→ **Page excerpt**

-=-=-=-=-

Single by Paramore

from the album This Is Why
- Released: December 8, 2022
- Genre: Post-punk; alternative rock; math rock;
- Length: 3:07
- Label: Atlantic
- Songwriters: Hayley Williams; Taylor York; Zac Farro;
- Producer: Carlos de la Garza

Paramore singles chronology
| "This Is Why" (2022) | "The News" (2022) | "C'est Comme Ça" (2023) |

Music video
- "The News" on YouTube

= The News (song) =

"The News" is a song by American rock band Paramore, released as the second single from their sixth studio album This Is Why on December 8, 2022. It was written by the band and produced by Carlos de la Garza. The song was accompanied by its music video, released the same day.

==Background==
"The News" was released on December 8, 2022. According to Williams, "'The News' is one of those songs that came together pretty quickly and felt exciting from the start. It feels like a happy medium between classic Paramore angst and bringing in some influences we've always had but never exploited...watching Zac track drums for this one was one of my favorite memories from the studio."

-=-=-=-=-

→ **Dataset rows**

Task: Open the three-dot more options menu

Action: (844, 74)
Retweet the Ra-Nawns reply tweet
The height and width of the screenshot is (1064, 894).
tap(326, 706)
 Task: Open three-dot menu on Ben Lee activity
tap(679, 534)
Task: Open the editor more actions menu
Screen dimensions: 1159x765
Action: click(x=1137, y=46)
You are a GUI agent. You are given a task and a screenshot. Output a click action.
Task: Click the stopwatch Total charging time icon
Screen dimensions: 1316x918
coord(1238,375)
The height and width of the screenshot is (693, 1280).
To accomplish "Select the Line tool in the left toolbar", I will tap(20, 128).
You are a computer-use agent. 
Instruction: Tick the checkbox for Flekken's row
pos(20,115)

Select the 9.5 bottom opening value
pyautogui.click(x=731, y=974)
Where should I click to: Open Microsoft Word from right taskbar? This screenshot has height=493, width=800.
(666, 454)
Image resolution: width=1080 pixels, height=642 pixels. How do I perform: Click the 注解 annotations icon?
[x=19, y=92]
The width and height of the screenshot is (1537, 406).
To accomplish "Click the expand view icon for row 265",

-=-=-=-=-

→ **Exercise requirements**
In the song article, take the part that opens with the words containing "Paramore singles chronology" and closes with "the same day.", and write it again with "second single" replaced by "lead single". The rows are not needed for what comes next.

→ **The result**
Paramore singles chronology
| "This Is Why" (2022) | "The News" (2022) | "C'est Comme Ça" (2023) |

Music video
- "The News" on YouTube

= The News (song) =

"The News" is a song by American rock band Paramore, released as the lead single from their sixth studio album This Is Why on December 8, 2022. It was written by the band and produced by Carlos de la Garza. The song was accompanied by its music video, released the same day.